Document extract:
_____

Geometry Modules

Constructive Solid Geometry

Modulus provides several 1D, 2D and 3D primitives that can be used for sampling point clouds required for the physics-informed training. These primitives support the standard boolean operations* like Union (+ ), Intersection (& ) and Subtraction (- ). The boolean operations work on the signed distance fields of the differnt primitives.

Below example shows a simple CSG primitive being built using Modulus.

Listing 1 Constructive solid geometry
import numpy as np
from modulus.geometry.primitives_3d import Box, Sphere, Cylinder
from modulus.utils.io.vtk import var_to_polyvtk

# number of points to sample
nr_points = 100000

# make standard constructive solid geometry example
# make primitives
box = Box(point_1=(-1, -1, -1), point_2=(1, 1, 1))
sphere = Sphere(center=(0, 0, 0), radius=1.2)
cylinder_1 = Cylinder(center=(0, 0, 0), radius=0.5, height=2)
cylinder_2 = cylinder_1.rotate(angle=float(np.pi / 2.0), axis="x")
cylinder_3 = cylinder_1.rotate(angle=float(np.pi / 2.0), axis="y")

# combine with boolean operations
all_cylinders = cylinder_1 + cylinder_2 + cylinder_3
box_minus_sphere = box & sphere
geo = box_minus_sphere - all_cylinders

# sample geometry for plotting in Paraview
s = geo.sample_boundary(nr_points=nr_points)
var_to_polyvtk(s, "boundary")
print("Surface Area: {:.3f}".format(np.sum(s["area"])))
s = geo.sample_interior(nr_points=nr_points, compute_sdf_derivatives=True)
var_to_polyvtk(s, "interior")
print("Volume: {:.3f}".format(np.sum(s["area"])))

_____

Dataset excerpts:

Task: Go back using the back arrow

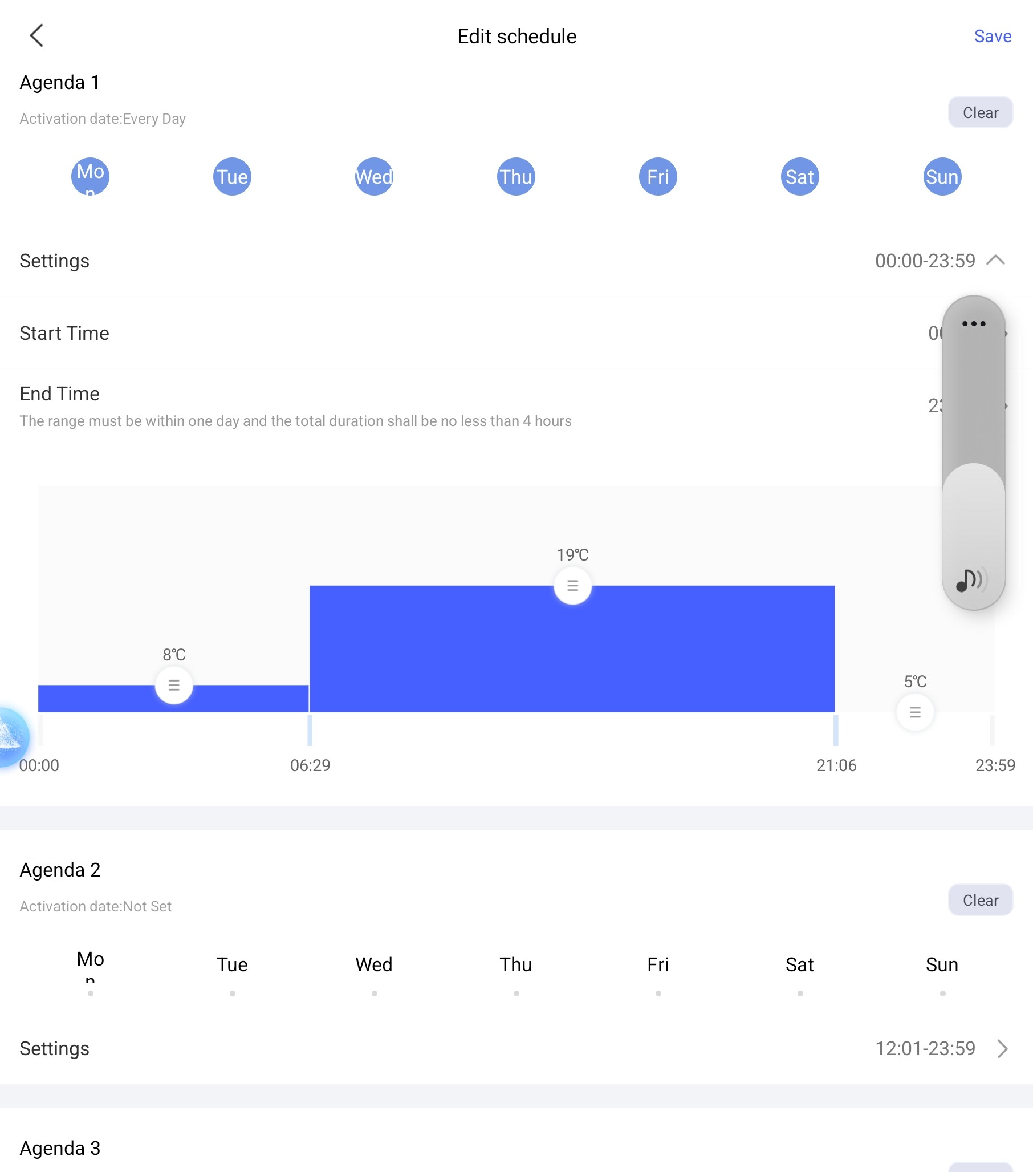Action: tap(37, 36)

_____

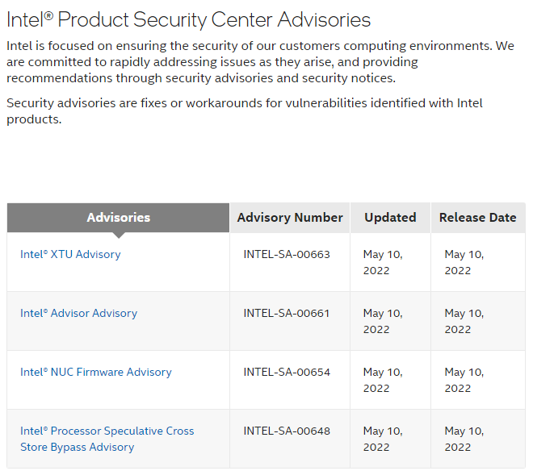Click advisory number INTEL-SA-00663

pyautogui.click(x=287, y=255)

_____

Written problem: Proceed with the Modulus constructive solid geometry documentation, continuing it from its final line.

Output of the task:
Constructive Solid Geometry using Modulus primitives

Fig. 33 Constructive Solid Geometry using Modulus primitives

A complete list of primitives can be referred in modulus.geometry.primitives_*

Note

While generating a complex primitive, it should be noted that the boolean operation are performed at the final stage, meaning it is invariant to the order of the boolean operations. In other words, if you are subtracting a primitive from another primitive, and if you decide to add a different primitive in the area that is subtracted, you will not see the newly added primitive because the subtracted primitive.

The geometry objects created also support operations like translate, scale, rotate and repeat to further generate more complicated primitives

Listing 2 Transforms and Repeat
# apply transformations
geo = geo.scale(0.5)
geo = geo.rotate(angle=np.pi / 4, axis="z")
geo = geo.rotate(angle=np.pi / 4, axis="y")
geo = geo.repeat(spacing=4.0, repeat_lower=(-1, -1, -1), repeat_higher=(1, 1, 1))

# sample geometry for plotting in Paraview
s = geo.sample_boundary(nr_points=nr_points)
var_to_polyvtk(s, "repeated_boundary")
print("Repeated Surface Area: {:.3f}".format(np.sum(s["area"])))
s = geo.sample_interior(nr_points=nr_points, compute_sdf_derivatives=True)
var_to_polyvtk(s, "repeated_interior")
print("Repeated Volume: {:.3f}".format(np.sum(s["area"])))
Geometry transforms

Fig. 34 Geometry transforms

The CSG objects can be easily parameterized using sympy. An example of this is used in Parameterized 3D Heat Sink

Listing 3 Parameterized geometry
from modulus.geometry.primitives_2d import Rectangle, Circle
from modulus.utils.io.vtk import var_to_polyvtk
from modulus.geometry.parameterization import Parameterization, Parameter

# make plate with parameterized hole
# make parameterized primitives
plate = Rectangle(point_1=(-1, -1), point_2=(1, 1))
y_pos = Parameter("y_pos")
parameterization = Parameterization({y_pos: (-1, 1)})
circle = Circle(center=(0, y_pos), radius=0.3, parameterization=parameterization)
geo = plate - circle

# sample geometry over entire parameter range
s = geo.sample_boundary(nr_points=100000)
var_to_polyvtk(s, "parameterized_boundary")
s = geo.sample_interior(nr_points=100000)
var_to_polyvtk(s, "parameterized_interior")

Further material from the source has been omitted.